On 2023/03/10 9:42, syzbot wrote:
> Hello,
>
> syzbot found the following issue on:
>
> HEAD commit: 44889ba56cbb Merge tag 'net-6.3-rc2' of git://git.kernel.o..
> git tree: upstream
> console output: https://syzkaller.appspot.com/x/log.txt?x=13933824c80000
> kernel config: https://syzkaller.appspot.com/x/.config?x=d677dcd743eef09
> dashboard link: https://syzkaller.appspot.com/bug?extid=96cae094d90877641f32
> compiler: gcc (Debian 10.2.1-6) 10.2.1 20210110, GNU ld (GNU Binutils for Debian) 2.35.2
>
> Unfortunately, I don't have any reproducer for this issue yet.
>
> IMPORTANT: if you fix the issue, please add the following tag to the commit:
> Reported-by: [email protected]

2023-03-12 07:43:50

by Linus Torvalds

[permalink] [raw]

Subject: Re: [syzbot] [kernel?] WARNING in c_start (2)

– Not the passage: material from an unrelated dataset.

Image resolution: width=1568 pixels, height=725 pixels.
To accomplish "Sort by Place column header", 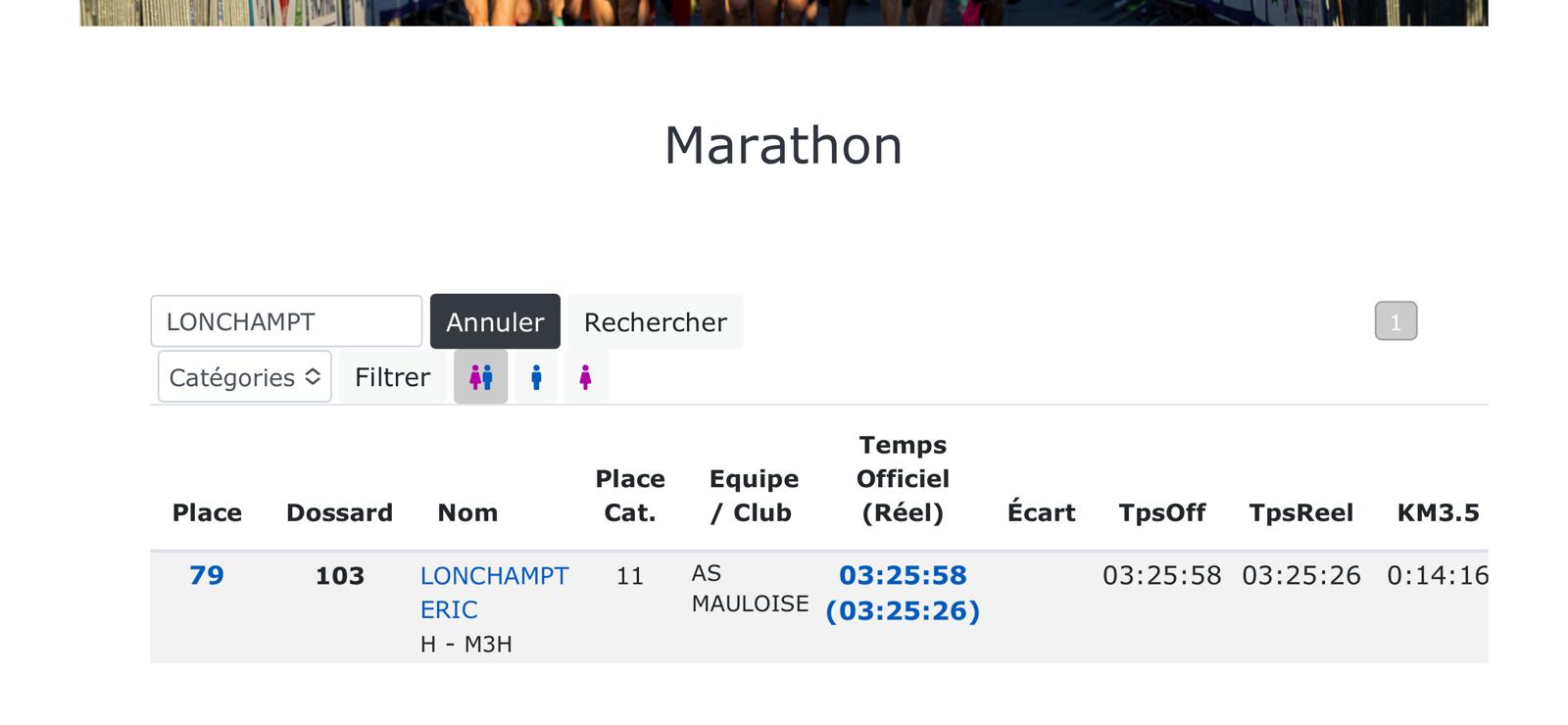I will [x=207, y=512].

On Sat, Mar 11, 2023 at 6:57 PM Tetsuo Handa
<[email protected]> wrote:
>
> syzbot is unable to test kernels due to hitting WARN_ON_ONCE(cpu >= bits) upon
> "cat /proc/cpuinfo" request.
>
> Since commit 596ff4a09b898179 ("cpumask: re-introduce constant-sized cpumask optimizations")
> changed to pass "small_cpumask_bits" instead of "nr_cpumask_bits" to find_next_bit(),
> find_next_bit() returning small_cpumask_bits causes c_next() to go beyond nr_cpumask_bits.
> I think that we need to make sure that cpumask_next() and friends would not return cpu id
> beyond nr_cpumask_bits.

Ahh. yes.

It's the same old "cpumask scanning should be testing >= nr_cpu_ids"
thing, but c_start() does

*pos = cpumask_next(*pos - 1, cpu_online_mask);

and basically assumes that it is "== nr_cpu_ids" for the end
condition, and uses the value next time around.

And if it is *exactly* nr_cpu_ids, then the next time it gets called,
the "*pos - 1" means that it's all ok.

But if it's > nr_cpu_ids, then next time the "-1" doesn't do anything
useful and the input is still larger than the number of CPU ids.

The core *works* correctly, but it triggers that warning because it is
not doing that test properly.

That c_start() function is ugly, but the simplest patch is probably
this one-liner (whitespace-damaged but hopefully really obvious):

--- a/arch/x86/kernel/cpu/proc.c
+++ b/arch/x86/kernel/cpu/proc.c
@@ -156,6 +156,7 @@
*pos = cpumask_next(*pos - 1, cpu_online_mask);
if ((*pos) < nr_cpu_ids)
return &cpu_data(*pos);
+ *pos = nr_cpu_ids;
return NULL;
}

which just caps that ">= nr_cpu_ids" case down to nr_cpu_ids.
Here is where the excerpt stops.